- Data for review -

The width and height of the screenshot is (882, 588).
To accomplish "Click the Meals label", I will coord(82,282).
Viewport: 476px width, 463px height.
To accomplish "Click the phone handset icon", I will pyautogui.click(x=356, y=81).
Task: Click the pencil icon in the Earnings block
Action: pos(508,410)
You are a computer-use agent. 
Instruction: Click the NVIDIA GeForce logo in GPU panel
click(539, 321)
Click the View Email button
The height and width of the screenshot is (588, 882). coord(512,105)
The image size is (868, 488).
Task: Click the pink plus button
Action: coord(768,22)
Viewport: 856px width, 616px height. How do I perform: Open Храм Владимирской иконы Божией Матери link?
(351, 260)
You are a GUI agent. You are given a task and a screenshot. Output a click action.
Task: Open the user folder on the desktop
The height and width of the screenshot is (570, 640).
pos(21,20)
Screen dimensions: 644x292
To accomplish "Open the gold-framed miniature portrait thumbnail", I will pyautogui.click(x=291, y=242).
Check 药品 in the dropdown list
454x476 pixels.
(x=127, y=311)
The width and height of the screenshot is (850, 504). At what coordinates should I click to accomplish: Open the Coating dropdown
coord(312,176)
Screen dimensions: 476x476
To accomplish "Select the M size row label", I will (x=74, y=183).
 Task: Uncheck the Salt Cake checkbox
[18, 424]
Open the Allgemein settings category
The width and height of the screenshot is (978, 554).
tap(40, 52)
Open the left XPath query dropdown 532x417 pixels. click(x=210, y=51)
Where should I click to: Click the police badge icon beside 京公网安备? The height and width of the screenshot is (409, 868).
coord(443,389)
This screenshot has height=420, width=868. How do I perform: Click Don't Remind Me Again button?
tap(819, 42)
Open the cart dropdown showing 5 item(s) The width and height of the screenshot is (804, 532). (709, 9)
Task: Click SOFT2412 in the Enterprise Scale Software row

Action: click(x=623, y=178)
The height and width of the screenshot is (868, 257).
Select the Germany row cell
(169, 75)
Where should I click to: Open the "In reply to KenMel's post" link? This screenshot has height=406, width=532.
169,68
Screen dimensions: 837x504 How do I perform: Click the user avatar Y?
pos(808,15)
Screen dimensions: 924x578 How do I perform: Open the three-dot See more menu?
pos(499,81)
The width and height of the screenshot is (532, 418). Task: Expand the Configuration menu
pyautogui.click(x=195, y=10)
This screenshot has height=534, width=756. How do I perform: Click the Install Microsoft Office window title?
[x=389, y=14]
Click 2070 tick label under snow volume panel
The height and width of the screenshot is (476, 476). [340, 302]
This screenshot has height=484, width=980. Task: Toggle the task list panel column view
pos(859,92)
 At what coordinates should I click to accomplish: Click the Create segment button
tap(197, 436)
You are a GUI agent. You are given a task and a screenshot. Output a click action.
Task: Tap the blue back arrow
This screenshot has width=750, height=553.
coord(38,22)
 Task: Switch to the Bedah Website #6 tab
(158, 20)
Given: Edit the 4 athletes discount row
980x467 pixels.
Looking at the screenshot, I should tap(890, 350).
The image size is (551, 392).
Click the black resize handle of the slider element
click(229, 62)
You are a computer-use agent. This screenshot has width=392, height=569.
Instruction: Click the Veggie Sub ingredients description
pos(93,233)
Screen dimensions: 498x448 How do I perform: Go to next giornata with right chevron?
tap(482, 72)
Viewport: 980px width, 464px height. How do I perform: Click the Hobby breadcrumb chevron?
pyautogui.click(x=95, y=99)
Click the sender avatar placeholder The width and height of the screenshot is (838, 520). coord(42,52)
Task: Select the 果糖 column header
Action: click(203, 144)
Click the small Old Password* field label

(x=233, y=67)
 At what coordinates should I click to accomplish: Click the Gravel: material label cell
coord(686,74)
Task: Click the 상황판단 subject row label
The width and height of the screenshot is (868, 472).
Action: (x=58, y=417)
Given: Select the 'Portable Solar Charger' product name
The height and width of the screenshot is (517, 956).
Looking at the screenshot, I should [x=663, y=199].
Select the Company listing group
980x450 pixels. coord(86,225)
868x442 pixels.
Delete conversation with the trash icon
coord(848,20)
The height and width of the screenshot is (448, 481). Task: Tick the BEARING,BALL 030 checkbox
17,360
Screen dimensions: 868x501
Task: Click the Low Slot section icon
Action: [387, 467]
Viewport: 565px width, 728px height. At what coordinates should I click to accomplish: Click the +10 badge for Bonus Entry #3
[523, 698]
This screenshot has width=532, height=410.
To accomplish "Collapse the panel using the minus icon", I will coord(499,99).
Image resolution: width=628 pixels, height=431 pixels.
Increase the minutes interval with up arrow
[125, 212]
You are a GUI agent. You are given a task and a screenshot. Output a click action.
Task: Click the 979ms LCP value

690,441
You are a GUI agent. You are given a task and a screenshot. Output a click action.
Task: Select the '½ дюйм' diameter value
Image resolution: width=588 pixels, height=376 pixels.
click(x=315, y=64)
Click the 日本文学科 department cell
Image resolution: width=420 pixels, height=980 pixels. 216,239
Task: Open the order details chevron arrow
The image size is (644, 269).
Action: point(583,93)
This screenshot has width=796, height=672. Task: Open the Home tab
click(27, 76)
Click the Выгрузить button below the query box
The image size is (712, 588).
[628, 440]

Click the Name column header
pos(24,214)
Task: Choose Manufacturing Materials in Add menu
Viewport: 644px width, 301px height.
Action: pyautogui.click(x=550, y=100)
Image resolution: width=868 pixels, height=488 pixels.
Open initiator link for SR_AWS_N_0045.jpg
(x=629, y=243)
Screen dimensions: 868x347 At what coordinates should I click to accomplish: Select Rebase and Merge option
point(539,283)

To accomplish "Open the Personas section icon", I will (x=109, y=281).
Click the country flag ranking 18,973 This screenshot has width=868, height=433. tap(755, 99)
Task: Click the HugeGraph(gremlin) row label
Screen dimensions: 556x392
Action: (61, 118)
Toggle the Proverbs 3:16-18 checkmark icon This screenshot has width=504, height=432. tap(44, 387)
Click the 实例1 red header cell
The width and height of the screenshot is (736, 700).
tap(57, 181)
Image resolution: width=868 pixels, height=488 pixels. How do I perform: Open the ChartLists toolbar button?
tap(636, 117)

- Brief -
From the records above, copy out the line with "Click the 日本文学科 department cell", the line with "Click the country", and every line between them, word for word.

- Response to the exercise -
Click the 日本文学科 department cell
Image resolution: width=420 pixels, height=980 pixels. 216,239
Task: Open the order details chevron arrow
The image size is (644, 269).
Action: point(583,93)
This screenshot has width=796, height=672. Task: Open the Home tab
click(27, 76)
Click the Выгрузить button below the query box
The image size is (712, 588).
[628, 440]

Click the Name column header
pos(24,214)
Task: Choose Manufacturing Materials in Add menu
Viewport: 644px width, 301px height.
Action: pyautogui.click(x=550, y=100)
Image resolution: width=868 pixels, height=488 pixels.
Open initiator link for SR_AWS_N_0045.jpg
(x=629, y=243)
Screen dimensions: 868x347 At what coordinates should I click to accomplish: Select Rebase and Merge option
point(539,283)

To accomplish "Open the Personas section icon", I will (x=109, y=281).
Click the country flag ranking 18,973 This screenshot has width=868, height=433. tap(755, 99)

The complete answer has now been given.